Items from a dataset

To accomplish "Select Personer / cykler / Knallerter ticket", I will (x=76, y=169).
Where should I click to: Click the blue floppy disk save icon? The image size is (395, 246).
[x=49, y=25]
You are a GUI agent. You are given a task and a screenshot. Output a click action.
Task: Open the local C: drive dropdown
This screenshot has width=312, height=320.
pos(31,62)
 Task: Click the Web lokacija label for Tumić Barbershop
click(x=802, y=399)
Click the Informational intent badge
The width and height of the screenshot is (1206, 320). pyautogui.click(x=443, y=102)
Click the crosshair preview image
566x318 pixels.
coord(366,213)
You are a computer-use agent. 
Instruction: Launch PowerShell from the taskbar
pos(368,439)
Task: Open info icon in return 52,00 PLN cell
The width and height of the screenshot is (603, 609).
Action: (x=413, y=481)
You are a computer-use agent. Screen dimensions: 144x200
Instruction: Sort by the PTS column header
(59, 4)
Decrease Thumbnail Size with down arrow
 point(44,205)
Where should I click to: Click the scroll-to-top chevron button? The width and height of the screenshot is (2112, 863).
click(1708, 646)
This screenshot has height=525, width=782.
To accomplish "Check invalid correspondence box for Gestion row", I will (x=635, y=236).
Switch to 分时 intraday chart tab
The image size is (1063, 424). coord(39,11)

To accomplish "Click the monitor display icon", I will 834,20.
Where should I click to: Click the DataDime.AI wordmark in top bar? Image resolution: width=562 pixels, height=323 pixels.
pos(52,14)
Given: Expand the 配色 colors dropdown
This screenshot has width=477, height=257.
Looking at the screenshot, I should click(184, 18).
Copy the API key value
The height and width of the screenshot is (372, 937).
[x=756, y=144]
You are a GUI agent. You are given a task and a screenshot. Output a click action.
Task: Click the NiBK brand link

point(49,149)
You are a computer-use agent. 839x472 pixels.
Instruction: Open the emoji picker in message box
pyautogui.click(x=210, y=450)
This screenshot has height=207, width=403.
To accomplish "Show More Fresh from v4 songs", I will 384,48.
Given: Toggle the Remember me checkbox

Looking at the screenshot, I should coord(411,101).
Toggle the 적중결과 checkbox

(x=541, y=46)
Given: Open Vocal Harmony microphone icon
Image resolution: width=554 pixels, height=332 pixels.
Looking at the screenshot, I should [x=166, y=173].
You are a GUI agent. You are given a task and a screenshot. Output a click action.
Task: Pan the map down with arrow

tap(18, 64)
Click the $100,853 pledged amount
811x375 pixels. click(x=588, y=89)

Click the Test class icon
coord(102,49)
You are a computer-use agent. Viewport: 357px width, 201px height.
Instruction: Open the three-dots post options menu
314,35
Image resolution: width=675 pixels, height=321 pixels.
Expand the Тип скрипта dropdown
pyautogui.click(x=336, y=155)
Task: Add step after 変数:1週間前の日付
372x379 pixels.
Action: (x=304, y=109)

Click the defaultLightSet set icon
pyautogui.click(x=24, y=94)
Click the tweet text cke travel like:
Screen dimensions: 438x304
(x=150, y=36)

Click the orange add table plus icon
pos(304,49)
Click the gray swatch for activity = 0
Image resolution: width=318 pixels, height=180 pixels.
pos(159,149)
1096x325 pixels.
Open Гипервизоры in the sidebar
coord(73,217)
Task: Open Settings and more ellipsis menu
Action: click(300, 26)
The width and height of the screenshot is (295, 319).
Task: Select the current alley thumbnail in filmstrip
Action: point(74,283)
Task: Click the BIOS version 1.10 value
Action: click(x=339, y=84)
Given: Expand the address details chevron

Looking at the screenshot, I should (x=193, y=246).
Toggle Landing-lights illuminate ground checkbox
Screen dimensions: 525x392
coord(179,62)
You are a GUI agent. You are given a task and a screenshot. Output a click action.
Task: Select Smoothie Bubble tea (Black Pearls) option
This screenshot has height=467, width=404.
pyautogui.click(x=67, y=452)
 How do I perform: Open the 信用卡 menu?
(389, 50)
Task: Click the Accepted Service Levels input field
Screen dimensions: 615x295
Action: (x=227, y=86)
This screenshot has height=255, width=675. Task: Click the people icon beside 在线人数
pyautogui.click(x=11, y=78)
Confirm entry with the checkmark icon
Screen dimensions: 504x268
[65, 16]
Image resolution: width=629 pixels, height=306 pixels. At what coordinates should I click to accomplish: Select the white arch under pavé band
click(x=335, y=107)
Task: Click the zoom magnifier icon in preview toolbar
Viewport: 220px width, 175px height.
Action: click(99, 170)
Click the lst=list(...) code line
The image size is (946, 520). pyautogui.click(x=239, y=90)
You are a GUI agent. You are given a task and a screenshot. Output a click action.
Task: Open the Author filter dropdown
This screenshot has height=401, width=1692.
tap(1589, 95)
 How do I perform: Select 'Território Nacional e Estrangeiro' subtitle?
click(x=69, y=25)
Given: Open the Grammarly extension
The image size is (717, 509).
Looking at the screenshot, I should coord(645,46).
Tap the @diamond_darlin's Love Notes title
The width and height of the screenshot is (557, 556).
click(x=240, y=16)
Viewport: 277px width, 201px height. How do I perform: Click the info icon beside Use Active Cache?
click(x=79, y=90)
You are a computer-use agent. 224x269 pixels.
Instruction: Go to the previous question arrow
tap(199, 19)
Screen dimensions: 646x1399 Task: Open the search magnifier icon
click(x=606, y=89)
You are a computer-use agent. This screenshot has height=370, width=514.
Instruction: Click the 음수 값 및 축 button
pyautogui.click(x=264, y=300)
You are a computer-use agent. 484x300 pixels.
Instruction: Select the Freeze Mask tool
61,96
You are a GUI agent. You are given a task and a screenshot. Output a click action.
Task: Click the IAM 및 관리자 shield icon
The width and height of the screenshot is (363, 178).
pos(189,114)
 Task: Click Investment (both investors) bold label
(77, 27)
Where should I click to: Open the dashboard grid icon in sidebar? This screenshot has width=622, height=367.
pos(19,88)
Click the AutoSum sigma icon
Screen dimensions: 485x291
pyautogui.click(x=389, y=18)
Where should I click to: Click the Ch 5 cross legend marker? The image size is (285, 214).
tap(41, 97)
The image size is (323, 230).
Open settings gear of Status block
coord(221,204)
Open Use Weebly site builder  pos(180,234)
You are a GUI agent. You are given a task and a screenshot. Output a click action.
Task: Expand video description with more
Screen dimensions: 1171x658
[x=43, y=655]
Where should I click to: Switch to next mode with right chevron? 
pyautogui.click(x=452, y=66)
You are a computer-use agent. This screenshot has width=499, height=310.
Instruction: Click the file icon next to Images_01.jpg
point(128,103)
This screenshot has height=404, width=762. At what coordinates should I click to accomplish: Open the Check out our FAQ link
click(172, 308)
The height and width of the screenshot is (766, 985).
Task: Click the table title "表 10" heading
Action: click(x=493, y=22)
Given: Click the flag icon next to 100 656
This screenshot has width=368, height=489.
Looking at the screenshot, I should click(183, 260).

-- Aim of the exercise --
Word for word, repeat the data from its first line through the line with "You are a computer-use agent. 839x472 pixels.", including both of those lines and no others.

-- Output of the exercise --
To accomplish "Select Personer / cykler / Knallerter ticket", I will (x=76, y=169).
Where should I click to: Click the blue floppy disk save icon? The image size is (395, 246).
[x=49, y=25]
You are a GUI agent. You are given a task and a screenshot. Output a click action.
Task: Open the local C: drive dropdown
This screenshot has width=312, height=320.
pos(31,62)
 Task: Click the Web lokacija label for Tumić Barbershop
click(x=802, y=399)
Click the Informational intent badge
The width and height of the screenshot is (1206, 320). pyautogui.click(x=443, y=102)
Click the crosshair preview image
566x318 pixels.
coord(366,213)
You are a computer-use agent. 
Instruction: Launch PowerShell from the taskbar
pos(368,439)
Task: Open info icon in return 52,00 PLN cell
The width and height of the screenshot is (603, 609).
Action: (x=413, y=481)
You are a computer-use agent. Screen dimensions: 144x200
Instruction: Sort by the PTS column header
(59, 4)
Decrease Thumbnail Size with down arrow
 point(44,205)
Where should I click to: Click the scroll-to-top chevron button? The width and height of the screenshot is (2112, 863).
click(1708, 646)
This screenshot has height=525, width=782.
To accomplish "Check invalid correspondence box for Gestion row", I will (x=635, y=236).
Switch to 分时 intraday chart tab
The image size is (1063, 424). coord(39,11)

To accomplish "Click the monitor display icon", I will 834,20.
Where should I click to: Click the DataDime.AI wordmark in top bar? Image resolution: width=562 pixels, height=323 pixels.
pos(52,14)
Given: Expand the 配色 colors dropdown
This screenshot has width=477, height=257.
Looking at the screenshot, I should click(184, 18).
Copy the API key value
The height and width of the screenshot is (372, 937).
[x=756, y=144]
You are a GUI agent. You are given a task and a screenshot. Output a click action.
Task: Click the NiBK brand link

point(49,149)
You are a computer-use agent. 839x472 pixels.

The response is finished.